Corona now first stands for the top of the head, as in page 51:
‘Crounes thai gun crake.’
THE EAST MIDLAND DIALECT.
(About A.D. 1280.)
King Edward was now fastening his yoke upon Wales. The first Mercian poem of this time that I shall notice is the piece called The Harrowing of Hell, the earliest specimen of anything like an English dramatic work. It may have been written at Northampton or Bedford. The text has been settled (why did no Englishman take it in hand, and go the right way to work?) by Dr. Mall of Breslau.

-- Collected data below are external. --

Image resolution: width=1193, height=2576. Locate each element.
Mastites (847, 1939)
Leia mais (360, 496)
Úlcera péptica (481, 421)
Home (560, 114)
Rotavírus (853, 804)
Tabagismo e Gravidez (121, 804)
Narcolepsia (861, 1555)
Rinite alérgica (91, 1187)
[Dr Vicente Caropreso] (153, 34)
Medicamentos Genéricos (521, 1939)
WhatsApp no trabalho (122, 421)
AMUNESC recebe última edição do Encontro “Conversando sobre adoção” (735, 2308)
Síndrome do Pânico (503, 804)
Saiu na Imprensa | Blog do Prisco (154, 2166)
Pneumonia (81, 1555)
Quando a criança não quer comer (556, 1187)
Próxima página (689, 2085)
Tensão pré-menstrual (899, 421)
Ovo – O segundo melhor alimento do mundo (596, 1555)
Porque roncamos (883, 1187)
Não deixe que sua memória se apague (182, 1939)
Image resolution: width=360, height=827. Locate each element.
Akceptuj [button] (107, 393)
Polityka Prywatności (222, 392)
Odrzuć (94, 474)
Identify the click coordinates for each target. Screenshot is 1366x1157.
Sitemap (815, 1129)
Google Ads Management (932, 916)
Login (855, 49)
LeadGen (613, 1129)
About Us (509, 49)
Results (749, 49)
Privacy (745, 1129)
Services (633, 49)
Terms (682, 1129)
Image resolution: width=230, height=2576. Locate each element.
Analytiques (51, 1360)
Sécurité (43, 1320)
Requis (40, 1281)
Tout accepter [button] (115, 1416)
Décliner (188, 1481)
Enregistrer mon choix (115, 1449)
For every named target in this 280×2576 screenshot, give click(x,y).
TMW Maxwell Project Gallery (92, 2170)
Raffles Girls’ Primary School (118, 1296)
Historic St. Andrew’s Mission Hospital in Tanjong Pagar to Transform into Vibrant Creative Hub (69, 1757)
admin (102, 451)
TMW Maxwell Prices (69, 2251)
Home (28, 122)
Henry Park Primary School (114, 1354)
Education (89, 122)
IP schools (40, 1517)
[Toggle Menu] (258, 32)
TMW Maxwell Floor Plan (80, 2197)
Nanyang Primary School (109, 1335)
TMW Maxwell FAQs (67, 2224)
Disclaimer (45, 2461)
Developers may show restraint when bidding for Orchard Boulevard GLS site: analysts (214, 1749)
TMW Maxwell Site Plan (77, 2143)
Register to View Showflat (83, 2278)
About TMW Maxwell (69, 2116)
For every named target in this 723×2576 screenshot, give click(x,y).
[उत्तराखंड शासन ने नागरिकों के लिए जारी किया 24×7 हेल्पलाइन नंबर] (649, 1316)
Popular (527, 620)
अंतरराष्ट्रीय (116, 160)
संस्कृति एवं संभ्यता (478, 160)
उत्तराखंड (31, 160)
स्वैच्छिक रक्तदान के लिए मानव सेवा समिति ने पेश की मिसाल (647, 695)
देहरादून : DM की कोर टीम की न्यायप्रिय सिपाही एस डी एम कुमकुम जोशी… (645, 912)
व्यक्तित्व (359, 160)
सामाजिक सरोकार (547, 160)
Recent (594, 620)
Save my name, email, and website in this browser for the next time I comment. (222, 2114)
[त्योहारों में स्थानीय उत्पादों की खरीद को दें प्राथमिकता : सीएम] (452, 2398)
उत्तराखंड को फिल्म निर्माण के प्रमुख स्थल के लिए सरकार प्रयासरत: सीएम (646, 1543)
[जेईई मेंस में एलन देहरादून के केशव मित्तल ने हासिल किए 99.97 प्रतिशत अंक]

With true German insight into philology, he has compared three different English transcripts: a Warwickshire (?) one of 1290; a Herefordshire one of 1313; and a Northern one of 1330.[1] Again we see the Midland tokens; the Present Plural in en, the almost invariable disuse of the prefix to the Past Participle, the substitution of noht for ne, have I for habbe ich. The author wrote kin and man, not the Southern kun and mon, since the words are made to rime with him and Abraham. The old a is sometimes, but not always, replaced by o; the poet's rimes prove him to have written strong, not strang; he had both ygan and ygon, riming respectively with Sathan and martirdom. The plural form honden,
- ↑ The Latin donec is rendered in the Herefordshire manuscript by o þat, a relic of the old Southern English form; in the other two manuscripts it is the Danish til þat.